Editor’s Note: In late spring and summer, you can catch crappie in many unorthodox ways, including fishing with knitting thread, fake hair or fur, jugging, goldfish, chumming and egging to name a few tactics. This week we’ll look at fishing strategies you can use for crappie that you’ve probably never considered.
I never met a crappie-fishing angler like my friend, Skeeter Skelton, who could catch crappie when no else could. He employed a technique that you’d have to see to believe. When I first fished with Skelton about three decades ago and asked him if we would fish for crappie with minnows or jigs, he answered, “No, knitting thread.” When I asked what Skelton meant, he replied, “Knitting thread is what we’re going to use to fish for crappie.” If you’re confused, think about me as I tried to make a decision about whether to carry a cane pole, a bait-casting outfit, a spinning rod or some other type of tackle to fish with knitting thread. But I learned the wisdom of Skelton’s crappie-catching technique that first day when he and I fished together.
Skelton always searched for what he called hidden trees. “Look for stumps on the banks where a tree once was, broken-off trees lay and/or holes are where the tree roots were blown down by a mighty wind. From the holes and the stumps, you should be able to guess about how big the tree was. Then figure out approximately where the top of that tree would be if it fell into the lake.” Skelton fished successfully for crappie in the days before the widespread use of the depth finder by identifying invisible trees. Once Skelton determined the approximate position of the tree top in the water, he then pulled out a variety of his homemade knitting thread jigs.
“Those store-bought jigs are so expensive that I’ll go broke buying them,” Skelton told me. “I’ve bought a split-shot lead mold from a catalog. I pour up 1/8-, 1/4- and 1/2-ounce split shot from the lead I pick up around town. Next I get some wire crappie hooks and several different-colored skeins of knitting thread.
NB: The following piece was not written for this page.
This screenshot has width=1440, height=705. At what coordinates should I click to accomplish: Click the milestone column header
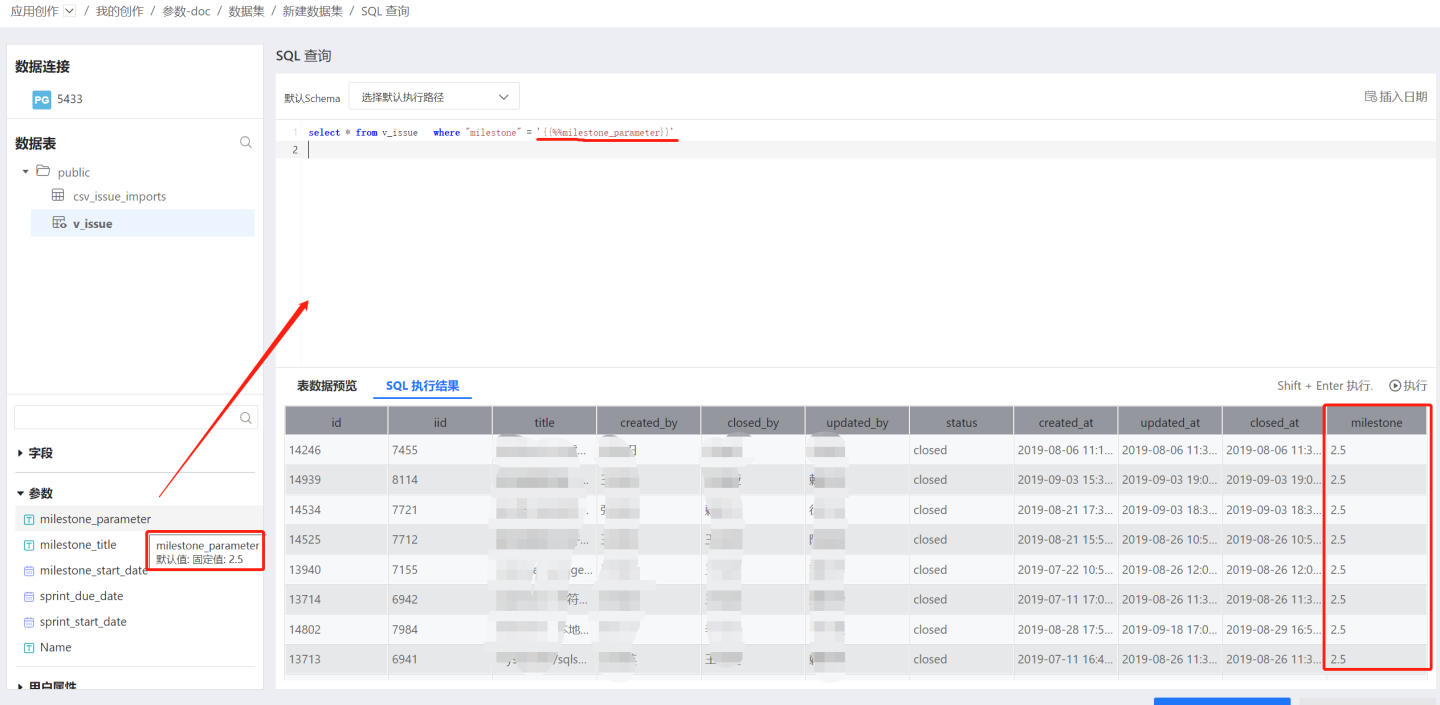tap(1376, 422)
I cut the knitting thread into various lengths, put three strands of knitting thread and the hook in a shot lead and crimp the shot lead closed. I now have a knitting-thread jig, and if I lose it, I’ve only lost pennies.”
Skelton needed to fish only with inexpensive jigs, since he generally would fish 15 to 20 treetops each morning and the same number in the afternoon. “Crappie will be in one of those tree tops,” Skelton explained. “All I’ve got to do is find out which tree top they’re in, and then once I start catching them, I just change out the color of my knitting thread until I take a good mess of crappie from the same tree top.”
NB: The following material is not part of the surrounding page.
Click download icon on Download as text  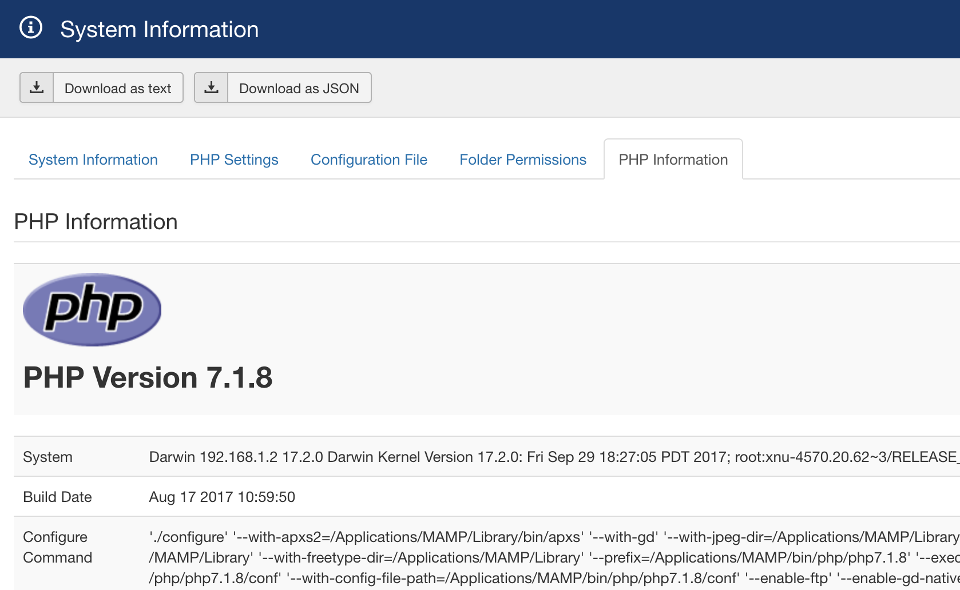click(37, 88)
Every time I got hung-up in a tree limb, Skelton would tell me to, “Break it off. It’s just knitting thread. I’ve got plenty more. If we run out of our knitting-thread jigs, I’ve got the makings for thousands more right here in the boat. If we each don’t break off 50-75 jigs each in a day, we’re not fishing where the crappie are.”
On that day with Skelton, he and I caught a total of more than 100 crappie, but only kept the ones 1-1/2-pounds or better. We filled-up two coolers, his and mine. Even today when I crappie fish for a day, I always carry some wire hooks, split shots and one or two skeins of knitting thread with me. Then I’m prepared if I run out of my expensive crappie baits.